Re: [DynInst_API:] Measuring Dyninst Dynamic Instrumentation Overhead

2015-02-19 Thread Bill Williams

On 02/19/2015 10:25 AM, budchan chao wrote:

Hi All,

If I understand it correctly Dyninst uses ptrace to connect and modify
the mutatee. I want to check how much overhead it causes at runtime to
mutate an instrumentation point. Also I am interested in getting
overhead of a trampoline at runtime. Are there any existing benchmarks
for these I can run to get these number? If that's not the case I would
really appreciate any tips for coming up with these benchmarks being new
to the project.


Obligatory disclaimer: Dyninst overhead is highly variable depending on 
the context in which you're using it and your skill at writing an 
efficient mutator. I'm trying to give good general information below; if 
you can share a bit about the environment you're working in, I (and the 
rest of the list) can provide more focused advice.
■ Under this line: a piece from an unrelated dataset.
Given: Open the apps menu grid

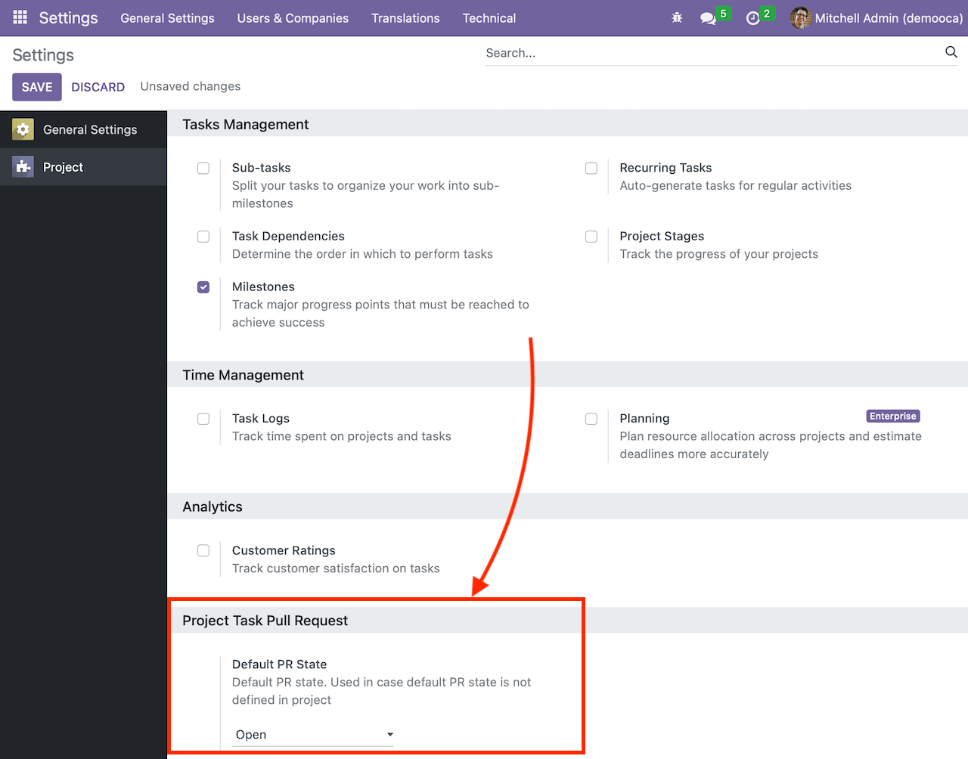Looking at the screenshot, I should 19,17.
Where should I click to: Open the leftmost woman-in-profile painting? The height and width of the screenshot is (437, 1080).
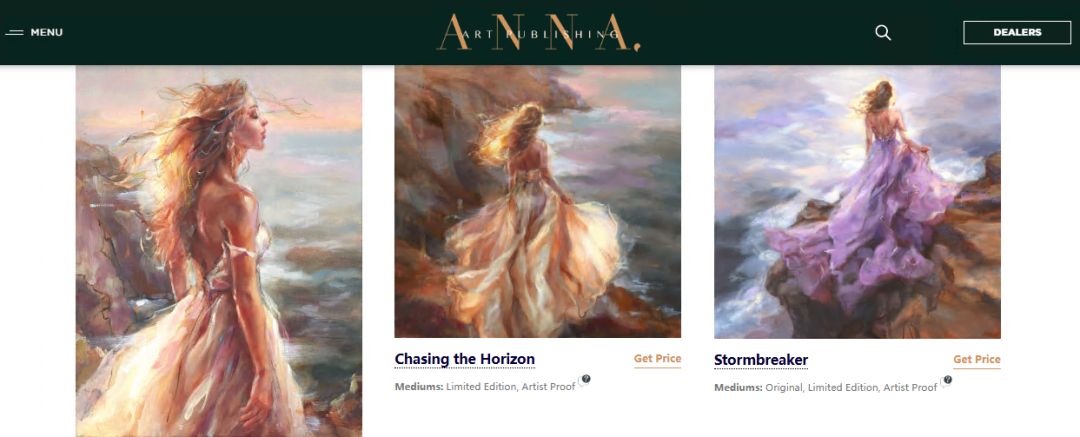pyautogui.click(x=219, y=251)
We've generally used SPECINT/SPECFP as our baseline set of mutatees for 
overhead testing. Precise benchmarking of various components of our 
instrumentation overhead can require some tweaking of Dyninst internals; 
we haven't released any standard benchmarking mutators (that I'm aware 
of) recently.


You can insert null/no-op instrumentation at your desired 
instrumentation points and get a reasonable benchmark of the 
springboard/relocation overhead associated with instrumenting those points.



I think for trampoline overhead one I can time call loop for an empty
function (inlined) with an entry instrumentation. For the first one I
think measuring elapsed time between processAttach and continueExecution
would do the trick. Am I correct? Just want to make sure I am thinking
correctly on this.

Calling an empty function with entry instrumentation is going to give 
you skewed relative overhead and may or may not give you useful absolute 
overhead. Relative overhead will, to a first approximation, be 
proportional to the fraction of new instructions added, and most 
functions you'd want to instrument in real code are not actually empty. 
An empty function is also going to have potentially very different cache 
behavior from a real-world function, and the perturbations that 
instrumentation causes there will have little to do with the sorts of 
perturbations we see in real applications.


There should be some measure of parsing time that's amortized into the 
first instrumentation operation on a given DSO in a process. I don't 
know how precisely you want to separate parsing, code generation, and 
the actual mechanics of inserting a generated binary blob, but what 
you're proposing to measure between attach and continue is going to 
contain some of each of those.



Also I was wondering if there was way to do the dynamic instrumentation
in-band if that makes sense. (Like using a separate thread in the same
process so that there is no need to have a separate mutator process to
do it.)


There have been various projects in the group over the years that do 
in-band (or first-party, as we refer to it) instrumentation. As far as I 
know, none of them have taken a separate thread approach. There's also 
Dyninst's binary rewriting mode, where the 
parsing/codegen/instrumentation process occurs once up-front and then 
you run the instrumented binary on its own.



Regards
Chan


___
Dyninst-api mailing list
Dyninst-api@cs.wisc.edu
https://lists.cs.wisc.edu/mailman/listinfo/dyninst-api




--
--bw

Bill Williams
Paradyn Project
b...@cs.wisc.edu
___
Dyninst-api mailing list
Dyninst-api@cs.wisc.edu
https://lists.cs.wisc.edu/mailman/listinfo/dyninst-api


Re: [DynInst_API:] Measuring Dyninst Dynamic Instrumentation Overhead

2015-02-19 Thread budchan chao
Thanks for the reply. Please find some responses inline. 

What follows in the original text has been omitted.